### Schriftliche Aufgabe a
Gib aus dem Dokumentauszug den Abschnitt von „Natürlich ist das“ bis einschließlich „vermeiden hätten können.“ wörtlich wieder.

### Dokumentauszug
((

Nach mehreren Gespächen entschied der Bevollmächtigte des Beklagten doch eine rechtsanwaltliche Vertretung in anspruch zu nehmen. Schließlich konnte er auch nur bedingt in einer Doppelfunktion vor Gericht auftreten, zumal bekannt war, dass die Klägerin regelmäßig Verhandlungstermine wahr nehmen ließ. Der Beklagte wandte sich im August 2014 an eine auf Urheberrecht spezialisierte Kanzlei. Gerade zum Zeitpunkt der Mandatierung und damit vier Wochen vor dem Verhandlungstermin traf überraschend die Klagerücknahme ein. Die Klägerin zog die Klage aufgrund des vorgetragenen Sachverhalts und insbesondere wegen des Gesundheitszustandes des Beklagten die Klage zurück. Die Klägerin trägt damit die Kosten des Verfahrens. Nun stellte die beauftragte Urheberrechtskanzlei ihre Beratungsleistungen (zu Recht) mit 201,71€ incl. MwSt. dem Beklagten in Rechnung. Da allerdings aufgrund der frühen Klagerücknahme eine Bestellung der Kanzlei vor Gericht nicht erfolgt war, mußte der Beklagte diesen Betrag selbst tragen. Aufgrund der besonderen Konstellation übernahm hiervon die Spendenaktion gegen den Abmahnwahn die Hälfte (100€).

Natürlich ist das Ergebnis insgesamt für den Beklagten eher mäßig. Unnötiger Weise wurde ein Betrag von 100,00€ nach der Abmahnung überwiesen und eine nicht spezialisierte Kanzlei eingeschaltet. Die Verhandlungen mit der Urheberrechtskanzlei dauerten verhätlinismäßig lange, wobei natürlich keiner mit der frühen Rückname rechnen konnte. Dennoch ist wichtig fest zu stellen, dass man die Kostenbelastung hier hätte durch sofortiges Handeln beklagtenseits hier vermeiden hätten können.

))

### Gegebene Einträge
((

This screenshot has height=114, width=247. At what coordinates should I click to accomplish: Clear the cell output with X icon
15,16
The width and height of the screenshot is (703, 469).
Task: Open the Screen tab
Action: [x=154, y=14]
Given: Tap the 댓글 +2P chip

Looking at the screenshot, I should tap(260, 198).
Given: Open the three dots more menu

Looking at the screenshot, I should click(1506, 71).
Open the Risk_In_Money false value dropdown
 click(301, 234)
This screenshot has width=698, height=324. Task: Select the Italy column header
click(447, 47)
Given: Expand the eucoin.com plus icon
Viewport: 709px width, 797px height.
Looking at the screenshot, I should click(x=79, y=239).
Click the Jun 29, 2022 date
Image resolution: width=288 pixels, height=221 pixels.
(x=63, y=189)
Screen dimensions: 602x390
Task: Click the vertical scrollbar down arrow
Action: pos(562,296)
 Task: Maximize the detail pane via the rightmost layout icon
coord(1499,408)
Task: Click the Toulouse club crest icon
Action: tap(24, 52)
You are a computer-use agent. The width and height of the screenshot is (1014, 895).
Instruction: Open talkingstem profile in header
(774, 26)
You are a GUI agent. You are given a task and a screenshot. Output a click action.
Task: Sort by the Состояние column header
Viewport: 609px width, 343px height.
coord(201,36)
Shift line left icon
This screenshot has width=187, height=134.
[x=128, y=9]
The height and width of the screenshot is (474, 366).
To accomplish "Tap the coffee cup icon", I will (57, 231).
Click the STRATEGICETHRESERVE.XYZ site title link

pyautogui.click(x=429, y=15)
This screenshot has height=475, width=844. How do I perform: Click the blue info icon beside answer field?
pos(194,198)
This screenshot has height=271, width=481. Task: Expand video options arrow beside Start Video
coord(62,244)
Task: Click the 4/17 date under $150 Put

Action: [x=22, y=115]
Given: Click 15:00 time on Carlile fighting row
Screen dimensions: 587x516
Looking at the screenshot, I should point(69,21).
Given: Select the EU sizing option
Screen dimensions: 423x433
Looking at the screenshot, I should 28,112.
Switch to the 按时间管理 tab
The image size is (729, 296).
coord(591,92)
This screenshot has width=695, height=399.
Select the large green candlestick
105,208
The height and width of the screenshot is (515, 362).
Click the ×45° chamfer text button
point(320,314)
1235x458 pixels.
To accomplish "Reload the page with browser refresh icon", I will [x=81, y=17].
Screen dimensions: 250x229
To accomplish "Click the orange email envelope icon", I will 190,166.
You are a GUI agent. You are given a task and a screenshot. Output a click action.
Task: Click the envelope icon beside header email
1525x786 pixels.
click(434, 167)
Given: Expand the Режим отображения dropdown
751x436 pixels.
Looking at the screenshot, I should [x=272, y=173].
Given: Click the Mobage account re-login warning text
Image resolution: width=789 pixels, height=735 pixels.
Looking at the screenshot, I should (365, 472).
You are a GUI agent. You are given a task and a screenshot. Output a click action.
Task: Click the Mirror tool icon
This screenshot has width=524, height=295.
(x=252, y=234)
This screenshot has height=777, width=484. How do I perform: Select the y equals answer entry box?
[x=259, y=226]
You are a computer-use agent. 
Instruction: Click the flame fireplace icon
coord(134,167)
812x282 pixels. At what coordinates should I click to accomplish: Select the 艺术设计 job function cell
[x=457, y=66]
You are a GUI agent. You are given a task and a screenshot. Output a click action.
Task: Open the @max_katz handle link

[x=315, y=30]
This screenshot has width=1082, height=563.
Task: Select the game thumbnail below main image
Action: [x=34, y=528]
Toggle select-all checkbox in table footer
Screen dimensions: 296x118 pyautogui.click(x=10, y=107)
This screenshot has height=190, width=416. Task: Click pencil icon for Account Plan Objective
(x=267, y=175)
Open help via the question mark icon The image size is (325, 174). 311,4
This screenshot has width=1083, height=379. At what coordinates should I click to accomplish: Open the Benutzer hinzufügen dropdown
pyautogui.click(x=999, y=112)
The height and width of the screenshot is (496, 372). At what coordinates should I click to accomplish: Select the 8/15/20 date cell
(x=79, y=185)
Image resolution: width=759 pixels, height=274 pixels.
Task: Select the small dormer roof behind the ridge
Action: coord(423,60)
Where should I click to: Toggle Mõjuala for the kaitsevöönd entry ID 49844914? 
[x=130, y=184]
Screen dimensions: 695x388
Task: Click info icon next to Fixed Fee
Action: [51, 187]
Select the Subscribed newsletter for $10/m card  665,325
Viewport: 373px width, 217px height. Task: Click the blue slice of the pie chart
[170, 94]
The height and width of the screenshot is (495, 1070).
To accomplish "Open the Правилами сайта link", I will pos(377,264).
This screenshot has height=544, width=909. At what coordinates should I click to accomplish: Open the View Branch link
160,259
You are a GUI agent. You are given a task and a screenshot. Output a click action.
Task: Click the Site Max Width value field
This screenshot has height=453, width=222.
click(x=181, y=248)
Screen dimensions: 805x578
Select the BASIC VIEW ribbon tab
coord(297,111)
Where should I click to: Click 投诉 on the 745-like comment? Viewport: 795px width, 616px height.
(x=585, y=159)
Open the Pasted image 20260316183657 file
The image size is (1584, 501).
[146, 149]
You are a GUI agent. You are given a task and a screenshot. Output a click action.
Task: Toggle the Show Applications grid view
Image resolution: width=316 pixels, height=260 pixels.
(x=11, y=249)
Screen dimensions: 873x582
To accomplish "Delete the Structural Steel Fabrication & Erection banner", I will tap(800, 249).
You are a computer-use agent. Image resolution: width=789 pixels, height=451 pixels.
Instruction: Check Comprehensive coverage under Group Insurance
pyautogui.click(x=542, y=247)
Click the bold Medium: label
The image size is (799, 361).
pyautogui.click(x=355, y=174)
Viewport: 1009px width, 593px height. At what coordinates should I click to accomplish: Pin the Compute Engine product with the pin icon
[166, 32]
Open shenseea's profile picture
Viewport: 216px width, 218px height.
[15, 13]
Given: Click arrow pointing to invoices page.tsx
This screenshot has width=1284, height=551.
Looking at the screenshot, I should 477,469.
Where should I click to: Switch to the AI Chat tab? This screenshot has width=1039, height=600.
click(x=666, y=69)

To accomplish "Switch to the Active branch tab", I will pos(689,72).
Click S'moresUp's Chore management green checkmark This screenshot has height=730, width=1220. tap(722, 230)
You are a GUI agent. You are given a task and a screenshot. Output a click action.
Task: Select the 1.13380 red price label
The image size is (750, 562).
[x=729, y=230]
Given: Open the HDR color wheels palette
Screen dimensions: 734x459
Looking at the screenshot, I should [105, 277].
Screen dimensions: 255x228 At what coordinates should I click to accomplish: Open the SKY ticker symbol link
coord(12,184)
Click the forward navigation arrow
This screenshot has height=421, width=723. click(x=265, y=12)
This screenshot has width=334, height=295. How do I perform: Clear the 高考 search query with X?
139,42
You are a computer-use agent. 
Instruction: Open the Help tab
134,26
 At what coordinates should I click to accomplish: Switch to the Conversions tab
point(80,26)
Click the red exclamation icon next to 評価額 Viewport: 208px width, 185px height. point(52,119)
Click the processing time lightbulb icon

))

### Schriftliche Aufgabe b
Bearbeite die Zeilen der Auflistung von ihrem Anfang bis einschließlich der Zeile mit „pyautogui.click(x=429, y=15)“, indem du „Viewport“ durch „Anzeigebereich“ ersetzt und sonst nichts veränderst, und gib nur diese Zeilen aus.

### Schriftliche Antwort a
Natürlich ist das Ergebnis insgesamt für den Beklagten eher mäßig. Unnötiger Weise wurde ein Betrag von 100,00€ nach der Abmahnung überwiesen und eine nicht spezialisierte Kanzlei eingeschaltet. Die Verhandlungen mit der Urheberrechtskanzlei dauerten verhätlinismäßig lange, wobei natürlich keiner mit der frühen Rückname rechnen konnte. Dennoch ist wichtig fest zu stellen, dass man die Kostenbelastung hier hätte durch sofortiges Handeln beklagtenseits hier vermeiden hätten können.

### Schriftliche Antwort b
This screenshot has height=114, width=247. At what coordinates should I click to accomplish: Clear the cell output with X icon
15,16
The width and height of the screenshot is (703, 469).
Task: Open the Screen tab
Action: [x=154, y=14]
Given: Tap the 댓글 +2P chip

Looking at the screenshot, I should tap(260, 198).
Given: Open the three dots more menu

Looking at the screenshot, I should click(1506, 71).
Open the Risk_In_Money false value dropdown
 click(301, 234)
This screenshot has width=698, height=324. Task: Select the Italy column header
click(447, 47)
Given: Expand the eucoin.com plus icon
Anzeigebereich: 709px width, 797px height.
Looking at the screenshot, I should click(x=79, y=239).
Click the Jun 29, 2022 date
Image resolution: width=288 pixels, height=221 pixels.
(x=63, y=189)
Screen dimensions: 602x390
Task: Click the vertical scrollbar down arrow
Action: pos(562,296)
 Task: Maximize the detail pane via the rightmost layout icon
coord(1499,408)
Task: Click the Toulouse club crest icon
Action: tap(24, 52)
You are a computer-use agent. The width and height of the screenshot is (1014, 895).
Instruction: Open talkingstem profile in header
(774, 26)
You are a GUI agent. You are given a task and a screenshot. Output a click action.
Task: Sort by the Состояние column header
Anzeigebereich: 609px width, 343px height.
coord(201,36)
Shift line left icon
This screenshot has width=187, height=134.
[x=128, y=9]
The height and width of the screenshot is (474, 366).
To accomplish "Tap the coffee cup icon", I will (57, 231).
Click the STRATEGICETHRESERVE.XYZ site title link

pyautogui.click(x=429, y=15)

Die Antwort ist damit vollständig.